Aligning Narratives That Transform Successful Firms

Dimensional, Riskalyze, and United Capital.

Three companies, three unique messages that transcended what they do.

Evidence-based Investing.

The Risk Number.

Honest Conversations.

You might be able to name a few more examples than I did, but we’ve all been impacted by messaging that’s bigger than the firms that birthed them. The names of these concepts serve a greater purpose than just how to talk about an idea. They become the central narrative of the firm.

Having a central narrative around your value creates powerful alignment in how you go to market. Most companies struggle to find just the right idea to create a narrative that matters.

You couldn’t have a conversation with Aaron Klein over the past ten years without hearing about the risk number. Even if you personally didn’t care about the risk number, you had to sort of care about the risk number.

When I was running Orion’s marketing in 2013, I saw how effective Riskalyze had become in driving their narrative and knew that our software needed to take what they were doing into account.

Figuring out how to work together bettered both firms as we created numerous ways to work together over the following years.

Missing the Narrative


One of the most powerful things we can do is find a central narrative. A central narrative is a story told from the perspective of the main character, that is, your client. They help you keep your team on mission because they help you keep your clients centered on what matters.

Central narratives also lead you to a repeatable mantra that can help you break through the noise of features, buzzwords, and jargon — even if they are some sort of packaged version of all of those things.

Finding Your Narrative


The most effective way to find your narrative is through spending lots of time in the trenches – listening to your clients and teaching key truths that are essential to their success.

If you considered your client’s experience like a course syllabus, what would you want to ensure is included? What would be required reading, and what would be extra credit?

Once you understand what’s important to your ideal client, you can get to work delivering a message that resonates with both your team and clients. Look for the single theme that ties their concerns together.

It’s worth your (and your team’s) time to distill the truth into a name or statement that is simple and memorable.

I’ve spent thousands of hours across the table from advisors during my career. The ones who’ve found their central narrative got there through their own personal ideation in their notebook.

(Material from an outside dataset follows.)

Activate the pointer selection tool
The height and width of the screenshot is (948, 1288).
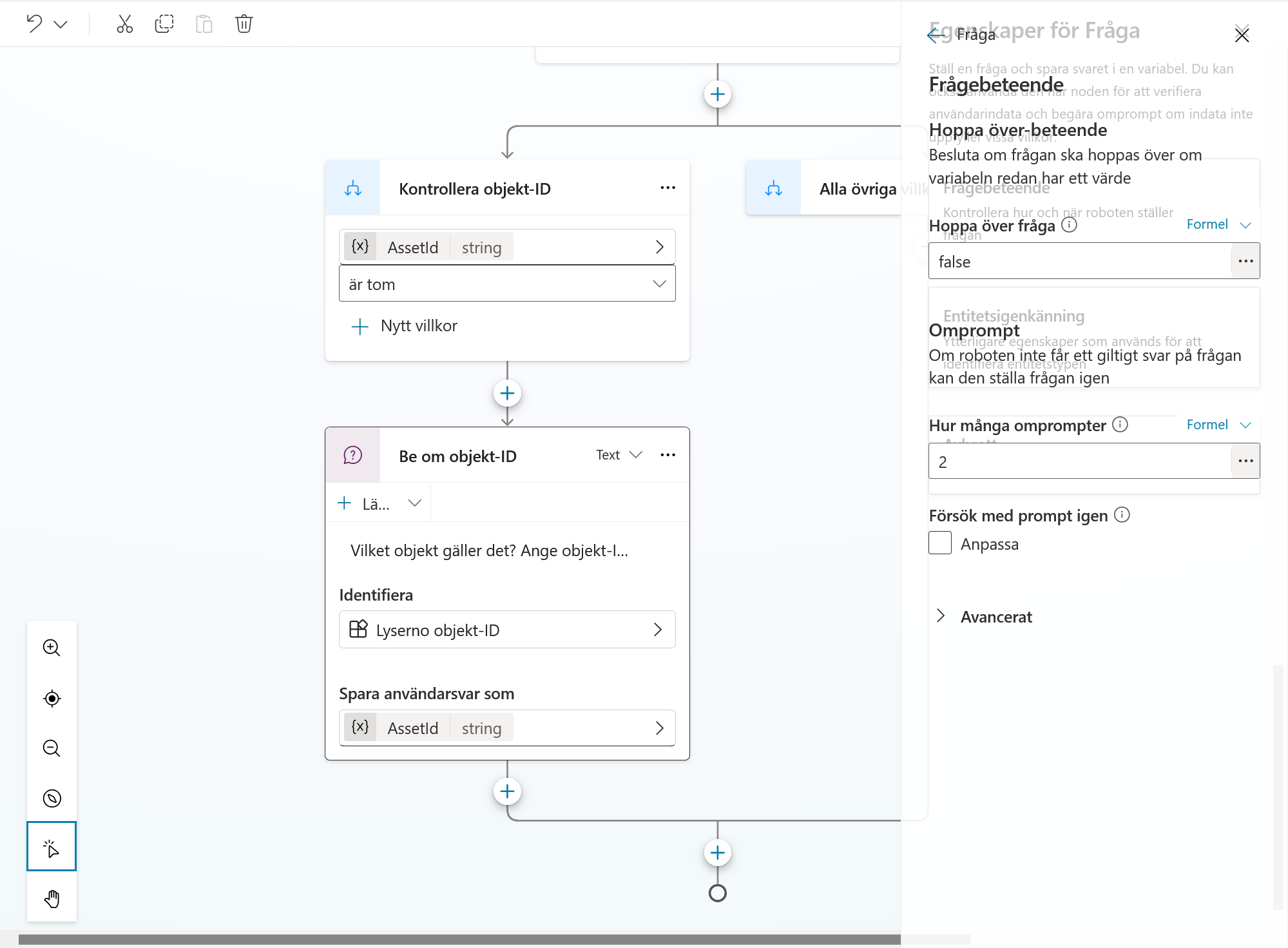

They wrote down a phrase. They underlined it, traced over it a few times. There’s a diagram they sketched out to help them simplify their message.

For SignatureFD, they centered on the idea of Net Worthwhile – a principle that is open ended, intriguing and subjective to their clients. It gives SignatureFD’s team a target to draw up for clients, prospects and advisors.

This wasn’t overnight, it took time and deep focus and it wasn’t just pulling something out of the air. It was the focus that germinated the concept and the concept that became a tangible transformational principle.

What about you?

What is your central narrative or what central narratives stand out the most to you?